Since the Boxer dog is such a popular breed there are numerous Boxer dog breeders out there, and unfortunately not all of them are serious and dedicated to what is best for the breed and the individual dogs. When you chose among the available Boxer dog breeders it is important to stay clear of “puppy-mills” and opt for breeders that strive to develop healthy and well socialized Boxer dogs. Only healthy dogs should be used as parents, since certain health problems have become common in the breed. Boxers are inclined to develop hearth conditions, including Aortic Stenosis and Arrhythmogenic Right Ventricular Cardiomyopathy. The latter one is actually commonly referred to as “Boxer Cardiomyopathy” due to its high level of occurrence in the breed. In addition to this, Boxers are prone to cancer, hypothyroidism, degenerative myelopathy (an neurological disease) and hip dysplasia. Poor Boxer dog breeding is also known to sometimes result in entropion, a condition where the eyelid is malformed.

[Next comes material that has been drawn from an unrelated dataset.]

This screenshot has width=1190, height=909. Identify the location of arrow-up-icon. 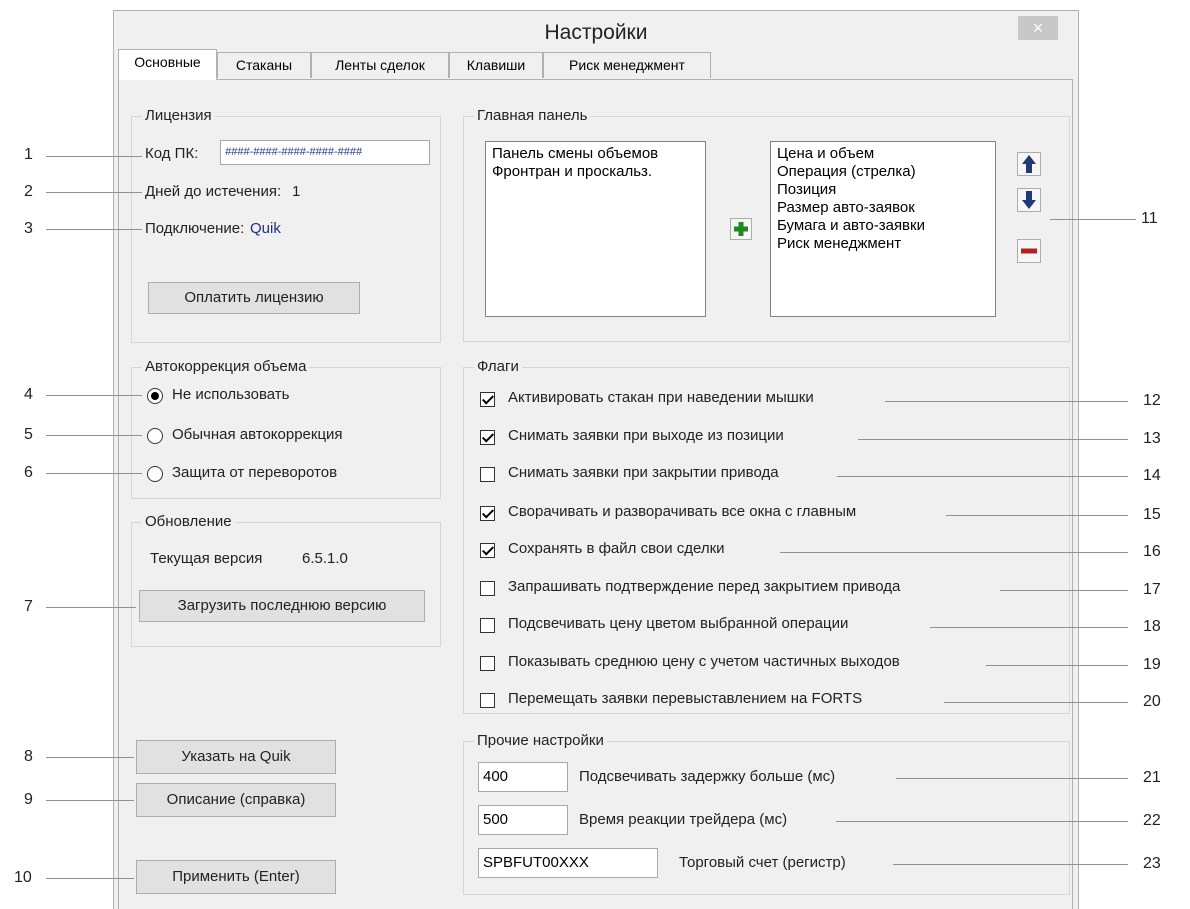
(1029, 164).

The Boxer dog price varies a lot from breeder to breeder, and also from region to region. When comparing different Boxer dog price tags, it is important to find out what you actually get for your money. Are you buying from a reputable Boxer dog breeder known to produce healthy dogs? Is the puppy well socialized? Has the breeder paid to have the Boxer dog puppy vaccinated, de-wormed and examined by a qualified veterinarian? A healthy Boxer dog will live for roughly 10-12 years and trying to save some money on the initial purchase price is certainly not a financially sound thing to do if it means ending up with an unhealthy Boxer dog puppy that needs to be put to sleep for its own good or undergo extensive medical procedures. A high Boxer dog price does however not automatically equal high quality. You always have to do your homework and check up the Boxer dog breeder before you make any decisions.